The failures in the British government’s response to COVID-19 come down to a familiar organisational problem: whether to centralise or decentralise
In common with most other European countries, funding for healthcare in the UK comes from the public purse. Less commonly, the vast majority of healthcare is also delivered by the state, through the National Health Service (NHS), which directly employs around 1.3 million people who deliver both hospital and some community healthcare. Public health – as is common around the world – is also government-funded and delivered.
The current organisation of these functions has been sorely tested during the coronavirus (COVID-19) pandemic and part of the reason for this, we would argue, is that key parts of this system are organised at the wrong level. Two examples are glaringly obvious and have had a serious impact on progress in getting the COVID-19 pandemic under control and limiting the number of lives lost.
Decentralisation: failures in procurement
The first example is the organisation of procurement within the NHS. While the NHS often stresses that it is a single organisation, with common “NHS values” and a single pay structure that applies to all front-line clinical staff across the country, NHS care is delivered, and procurement done, at a local level.
This means the NHS misses out on the opportunity to use its bargaining power with respect to suppliers of key inputs: a point clearly stated in a recent high-profile review of efficiency in the NHS. It also means the purchase of personal protective equipment (PPE), vital to protecting clinicians treating patients in the NHS, is done at the local hospital level.
The most obvious outcome was a severe lack of PPE and unprotected staff. Less obvious was the fact that key clinicians often spent their time sourcing PPE for their own hospitals, diverting their time from providing patient care. This is clearly not only a waste of time and resources but also had devastating consequences for NHS front line staff.

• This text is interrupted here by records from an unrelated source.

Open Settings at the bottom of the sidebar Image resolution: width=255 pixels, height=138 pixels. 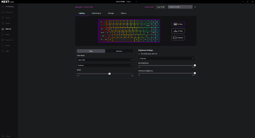pos(6,136)
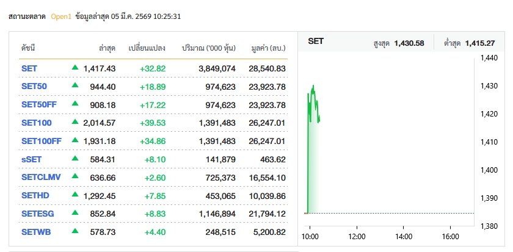513x252 pixels.
Task: Click the Open1 market status label
Action: pyautogui.click(x=61, y=16)
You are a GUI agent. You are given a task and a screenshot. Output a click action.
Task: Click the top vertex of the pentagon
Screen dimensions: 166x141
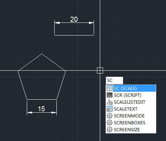[x=42, y=54]
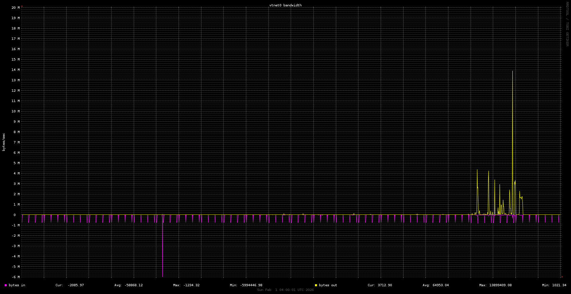Screen dimensions: 571x294
Task: Click the 'bytes/sec' vertical axis label
Action: click(4, 142)
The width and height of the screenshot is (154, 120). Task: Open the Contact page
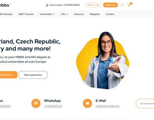click(110, 14)
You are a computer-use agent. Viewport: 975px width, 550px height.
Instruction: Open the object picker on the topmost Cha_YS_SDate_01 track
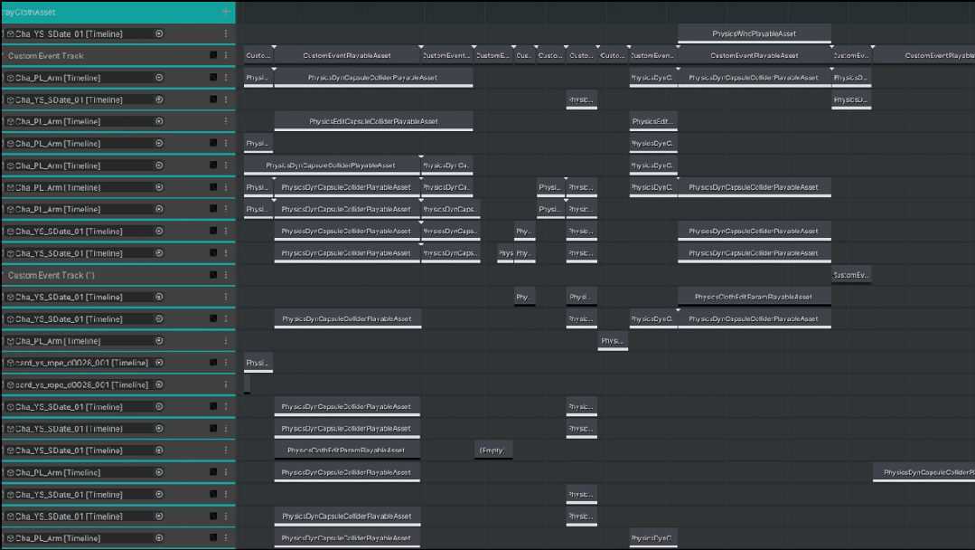click(x=160, y=33)
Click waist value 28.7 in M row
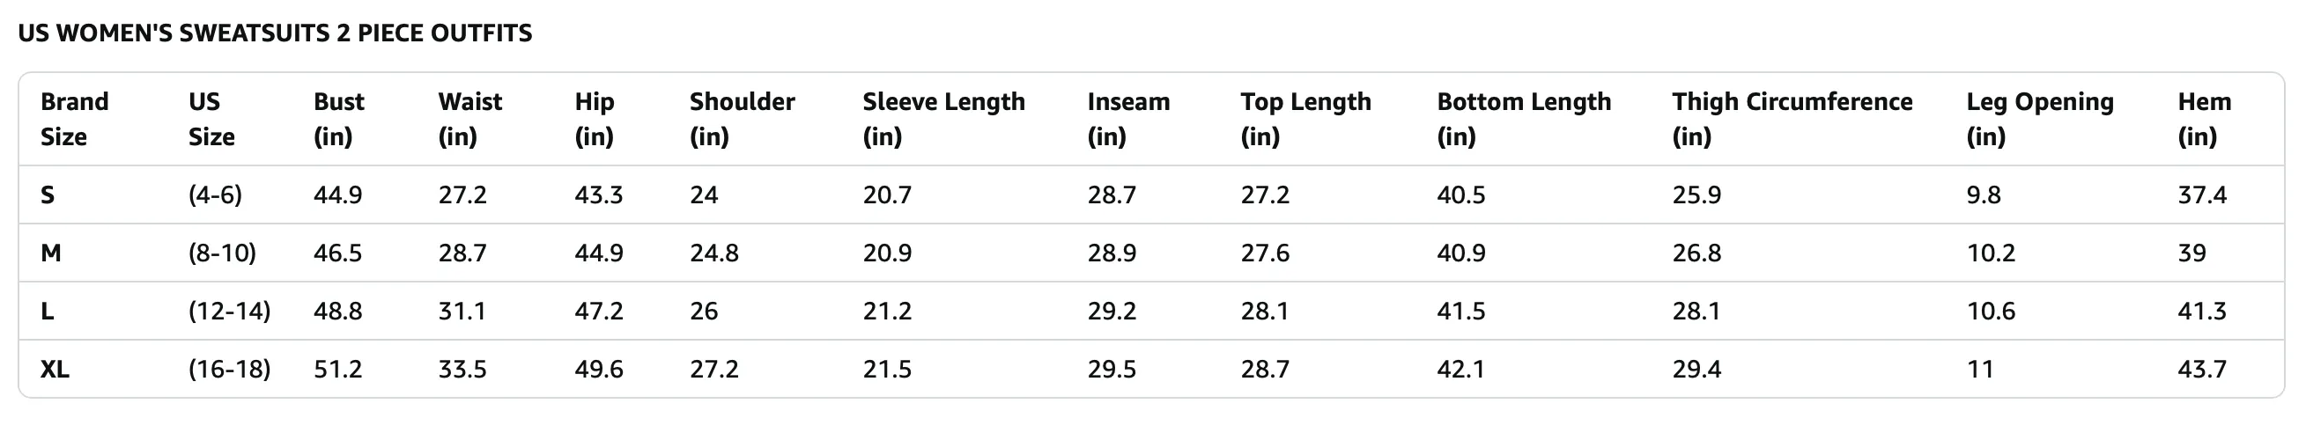The height and width of the screenshot is (433, 2306). pos(462,253)
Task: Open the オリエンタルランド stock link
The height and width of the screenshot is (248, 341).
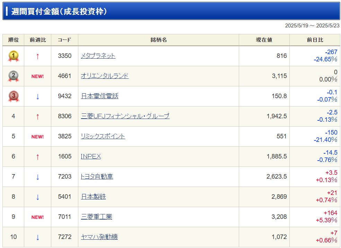Action: 105,76
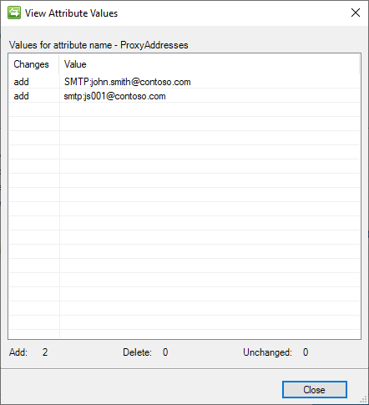This screenshot has width=369, height=405.
Task: Click the Add count label
Action: tap(18, 352)
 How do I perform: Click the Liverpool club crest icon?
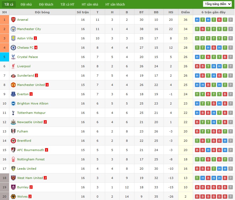pos(13,66)
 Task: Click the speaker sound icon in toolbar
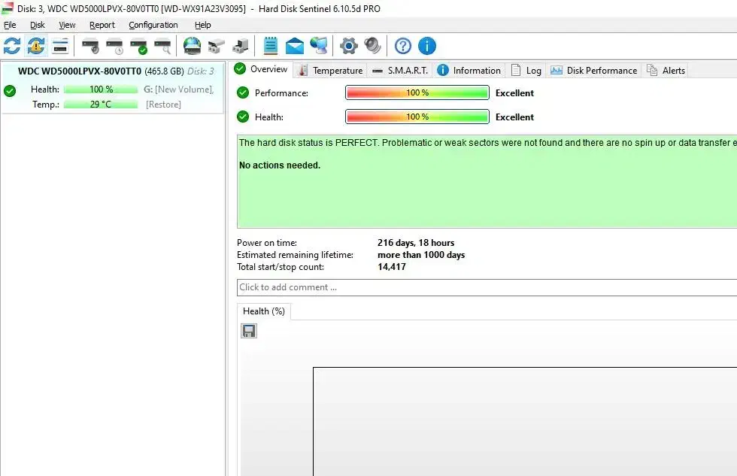click(372, 47)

Centralisation: test, track and trace
The second example is the organisation of the public health response to COVID-19. In theory, public health – and dealing with infectious diseases – is a function which is overseen by a national body, Public Health England (an arm of the Department of Health & Social Care), but delivered in conjunction with local government.

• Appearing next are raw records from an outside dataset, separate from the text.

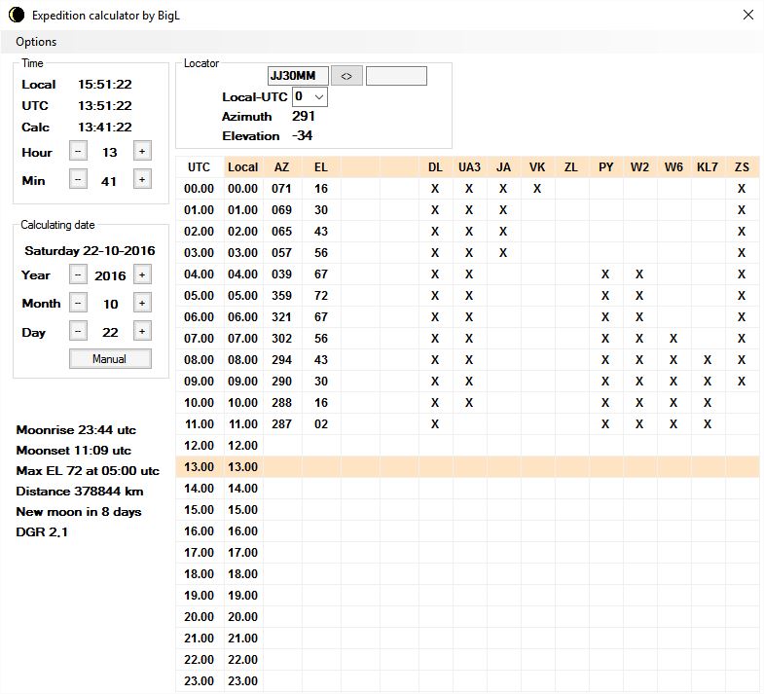The width and height of the screenshot is (764, 694).
Task: Reduce the Month using minus button
Action: click(x=79, y=303)
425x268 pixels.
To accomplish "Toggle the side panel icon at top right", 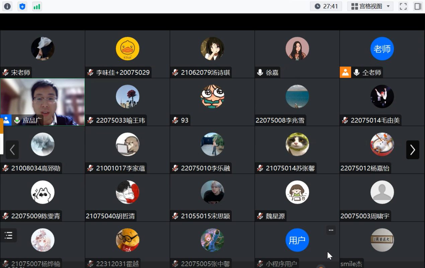I will click(418, 6).
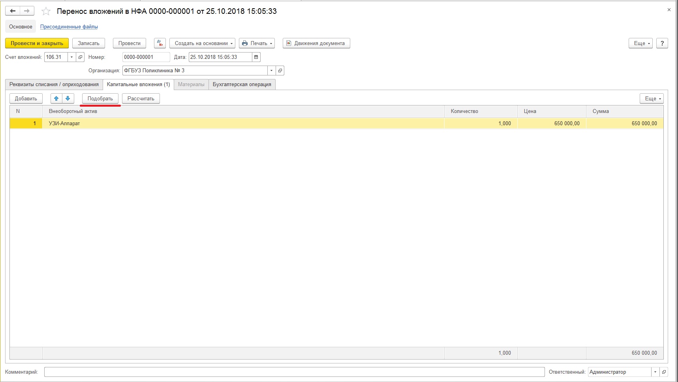Open Счет вложений account form icon
Viewport: 678px width, 382px height.
81,57
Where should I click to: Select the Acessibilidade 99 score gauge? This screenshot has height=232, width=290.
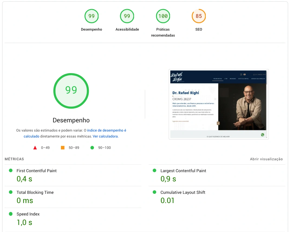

But the British government’s response to monitor and control the COVID-19 pandemic has been heavily centralised. Testing, tracking and tracing is a key function in controlling pandemics. Rather than using a devolved system to do this, the British government has chosen to adopt a highly centralised national test, track and trace system, which has been implemented only slowly and has not harnessed local knowledge or actions.
In contrast, the “poster child” of populous European countries, Germany, has adopted a highly decentralised system of testing, tracking and tracing; this has been argued to be one of the key reasons the German fatality rate has been very low. In contrast, in the UK, even now when the British government is proposing local “lockdowns” to control outbreaks, local public health bodies do not have timely access to data on their local areas and rates of testing lag behind those of other countries.
Unavoidable tension
This is, of course, a well-known problem in management: centralisation vs decentralisation in organisations. As Henry Mintzberg said in his well-known book The Structuring of Organizations in 1979: “The words centralization and decentralization have been bandied about for as long as anyone has cared to write about organizations.” The tug-of-war is well known and the result of the trade-off between the competing advantages of the two modes of organising. It is also often a source of significant problems, stemming from a failure on the part of leaders to recognise the basic choice that they need to make and the consequences of getting it wrong.

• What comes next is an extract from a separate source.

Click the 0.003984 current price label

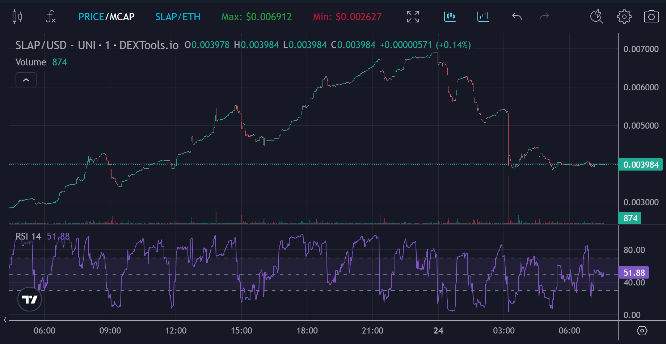click(640, 165)
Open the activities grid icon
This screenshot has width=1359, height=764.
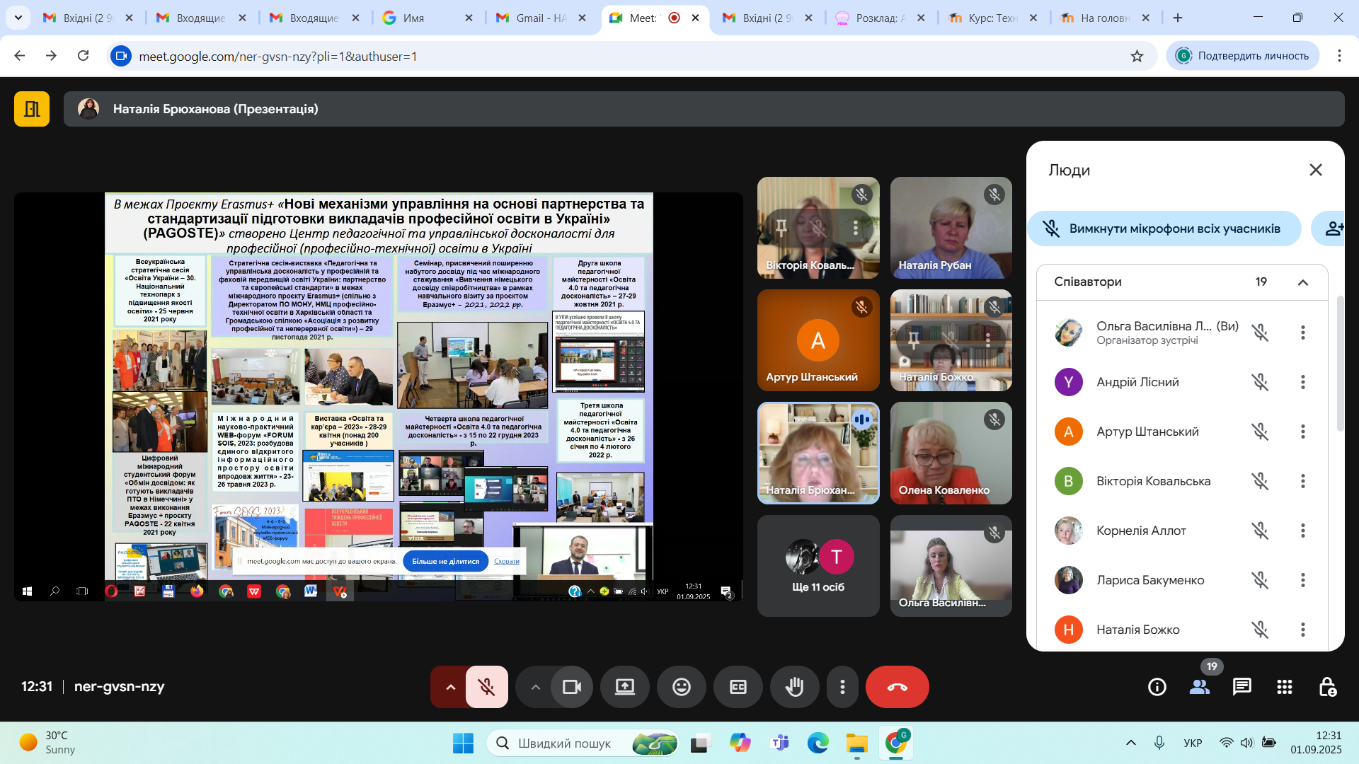(1284, 687)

Put simply, there is an unavoidable tension between the efficiency and reliability of centralisation and the responsiveness and flexibility of decentralisation. Ideally, of course, we all want organisations to be highly efficient, reliable, flexible and responsive, and many organisations swing from more centralised to more decentralised and back as they try to escape this trade-off. Many others find themselves repeatedly facing the problems created by their choice without recognising the choice they have made.
the NHS misses out on the opportunity to use its bargaining power
So, what does this mean for the NHS? Well, first, leaders must avoid solving the wrong problem. While firefighting is sometimes necessary in any organisation, NHS leaders need to ask why the fire started in the first place and keep asking why until they get to the root of the problem. When the root problem is one of centralisation versus decentralisation, they must decide what is most important in terms of the trade-off.
Returning to our examples, the real problem is not that that there is insufficient PPE, but rather a lack of the centralisation of purchasing when efficiency and reliability is the most important goal. Similarly, the real problem is not a lack of resources or expertise in track and trace, but an overly centralised system when local responsiveness and flexibility are required.
Solve the right problem – centralisation versus decentralisation – and the symptoms will disappear; fail to solve the right problem, and our ability to respond to the pandemic will continue to be limited.